日本写真測量学会 関西支部

第108回テクニカルセミナー/空間情報話題交換会の報告


2021年8月27日(金)、>第108回テクニカルセミナー/空間情報話題交換会の報告をオンラインにて開催しました。


『地理空間情報技術による森林の計測 〜リモートセンシングとGNSSを中心に〜』

三重大学 松岡真如氏

講演資料:
http://www.jsprs-w.org/meetings/data/w0108_matsuoka.pdf

 テクニカルセミナー/第108回空間情報話題交換会では、『地理空間情報技術による森林の計測 〜リモートセンシングとGNSSを中心に〜 』と題して、三重大学の松岡真如様にご講演いただきました。

 この講演では、1)点群を用いた衛星データの影の補正と2)GNSS測量における面積の精度指標の2つの話題提供がありました。

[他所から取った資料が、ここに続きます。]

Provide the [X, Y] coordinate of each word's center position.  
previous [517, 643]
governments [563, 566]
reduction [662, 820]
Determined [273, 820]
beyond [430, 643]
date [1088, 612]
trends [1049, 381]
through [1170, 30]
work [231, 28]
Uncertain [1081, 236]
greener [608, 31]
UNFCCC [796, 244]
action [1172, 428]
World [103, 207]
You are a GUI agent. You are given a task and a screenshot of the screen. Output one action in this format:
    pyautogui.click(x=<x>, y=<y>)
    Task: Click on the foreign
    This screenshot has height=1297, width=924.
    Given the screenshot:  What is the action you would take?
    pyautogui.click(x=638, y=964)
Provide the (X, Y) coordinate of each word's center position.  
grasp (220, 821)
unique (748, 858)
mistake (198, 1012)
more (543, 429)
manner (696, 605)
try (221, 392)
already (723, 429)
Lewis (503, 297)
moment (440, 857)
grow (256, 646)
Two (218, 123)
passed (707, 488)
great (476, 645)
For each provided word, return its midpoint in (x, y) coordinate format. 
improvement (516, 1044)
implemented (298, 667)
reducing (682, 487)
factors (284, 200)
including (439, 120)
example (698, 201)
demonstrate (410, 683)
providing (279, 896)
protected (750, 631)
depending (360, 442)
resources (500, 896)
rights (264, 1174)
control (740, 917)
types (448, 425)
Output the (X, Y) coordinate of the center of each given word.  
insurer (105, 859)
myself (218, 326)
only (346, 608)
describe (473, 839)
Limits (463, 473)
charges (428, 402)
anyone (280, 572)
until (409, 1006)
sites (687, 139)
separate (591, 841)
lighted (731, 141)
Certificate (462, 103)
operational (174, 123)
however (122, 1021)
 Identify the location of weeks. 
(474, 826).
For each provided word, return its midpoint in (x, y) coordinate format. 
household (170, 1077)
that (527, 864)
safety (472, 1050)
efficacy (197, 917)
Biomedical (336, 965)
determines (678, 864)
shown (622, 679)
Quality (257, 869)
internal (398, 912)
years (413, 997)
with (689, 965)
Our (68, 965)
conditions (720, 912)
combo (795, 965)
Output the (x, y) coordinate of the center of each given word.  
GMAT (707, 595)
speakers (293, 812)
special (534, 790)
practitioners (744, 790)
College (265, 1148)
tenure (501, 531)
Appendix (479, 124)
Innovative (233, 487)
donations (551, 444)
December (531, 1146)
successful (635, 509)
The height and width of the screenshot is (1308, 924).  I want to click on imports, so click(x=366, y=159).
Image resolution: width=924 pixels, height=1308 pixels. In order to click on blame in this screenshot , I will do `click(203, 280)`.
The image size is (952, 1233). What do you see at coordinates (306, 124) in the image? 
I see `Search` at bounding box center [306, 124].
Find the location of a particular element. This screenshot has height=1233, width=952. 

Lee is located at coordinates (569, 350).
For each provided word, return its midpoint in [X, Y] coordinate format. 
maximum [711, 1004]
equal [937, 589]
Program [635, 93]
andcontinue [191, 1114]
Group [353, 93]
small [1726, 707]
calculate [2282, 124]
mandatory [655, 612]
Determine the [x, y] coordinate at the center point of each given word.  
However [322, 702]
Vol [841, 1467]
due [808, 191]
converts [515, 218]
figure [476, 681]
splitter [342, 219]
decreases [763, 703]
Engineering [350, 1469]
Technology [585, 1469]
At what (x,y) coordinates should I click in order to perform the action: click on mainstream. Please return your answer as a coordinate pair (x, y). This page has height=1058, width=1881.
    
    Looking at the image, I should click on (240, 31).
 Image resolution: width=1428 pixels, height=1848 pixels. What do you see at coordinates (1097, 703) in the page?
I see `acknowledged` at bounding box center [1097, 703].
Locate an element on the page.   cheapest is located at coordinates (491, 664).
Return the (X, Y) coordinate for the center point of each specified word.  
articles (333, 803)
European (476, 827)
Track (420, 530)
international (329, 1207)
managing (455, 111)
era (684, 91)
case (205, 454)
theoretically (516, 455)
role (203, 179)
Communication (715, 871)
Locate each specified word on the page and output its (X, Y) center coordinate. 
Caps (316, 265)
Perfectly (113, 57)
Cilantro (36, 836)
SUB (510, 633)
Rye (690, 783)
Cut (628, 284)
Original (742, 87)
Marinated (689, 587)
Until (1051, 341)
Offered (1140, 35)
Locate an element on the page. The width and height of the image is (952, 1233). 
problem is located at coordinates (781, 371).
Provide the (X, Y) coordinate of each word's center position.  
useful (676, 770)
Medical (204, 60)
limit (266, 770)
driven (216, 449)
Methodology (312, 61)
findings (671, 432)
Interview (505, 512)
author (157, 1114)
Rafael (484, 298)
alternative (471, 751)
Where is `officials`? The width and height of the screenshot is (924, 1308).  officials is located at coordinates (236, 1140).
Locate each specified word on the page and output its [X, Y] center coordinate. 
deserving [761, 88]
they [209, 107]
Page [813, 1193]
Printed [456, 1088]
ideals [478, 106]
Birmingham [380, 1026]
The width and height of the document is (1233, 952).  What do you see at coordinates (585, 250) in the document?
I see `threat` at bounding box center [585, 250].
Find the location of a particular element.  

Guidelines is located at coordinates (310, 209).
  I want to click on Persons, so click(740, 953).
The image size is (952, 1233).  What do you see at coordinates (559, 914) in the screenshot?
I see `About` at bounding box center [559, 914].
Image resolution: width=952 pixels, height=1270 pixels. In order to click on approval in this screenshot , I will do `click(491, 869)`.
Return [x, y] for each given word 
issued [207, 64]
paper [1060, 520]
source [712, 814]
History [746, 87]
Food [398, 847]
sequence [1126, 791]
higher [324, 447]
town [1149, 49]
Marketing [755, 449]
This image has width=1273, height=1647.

 1)では、衛星で観測する森林の反射率に含まれる影が画像解析の障害になっている課題と、その対策として松岡様が取り組まれてきた影の補正手法を説明いただきました。実際に研究で使用したドローン撮影写真と写真から生成した点群と示していただくとともに、この点群を用いて衛星画像シーン単位と画素単位で補正した検証結果を説明されました。シーン単位の補正では冬に過剰補正となった傾向と、画素単位の補正では汎用性の低くなった結果をそれぞれ示し、過剰補正の対策として、樹冠による散乱の影響をモデル化する必要があるとの考えを話されました。

 2)では、観測した1つ1つの観測点の位置誤差と面積誤差の関係を解析式として定義し、数値実験により面積の精度評価ができる指標を検証した結果を説明してくださいました。たくさんの数値実験により解析式と実測値を比較した結果から、GNSS測量で得られる位置座標と位置誤差から計算する近似値が、面積測量の精度指標に利用できる可能性が高いことと、今後は実測や数値実験を更に重ねて、実用可能性を高めていく必要があることを説明されました。

 最後にまとめとして、衛星データの影補正で得られる影の情報は、森林情報の高度化に寄与できる可能性があること、GNSSを用いた面積の精度指標は、地形起伏がある森林などで効率的な面積計測に寄与できるとの考えを話され、講演を締めくくられました。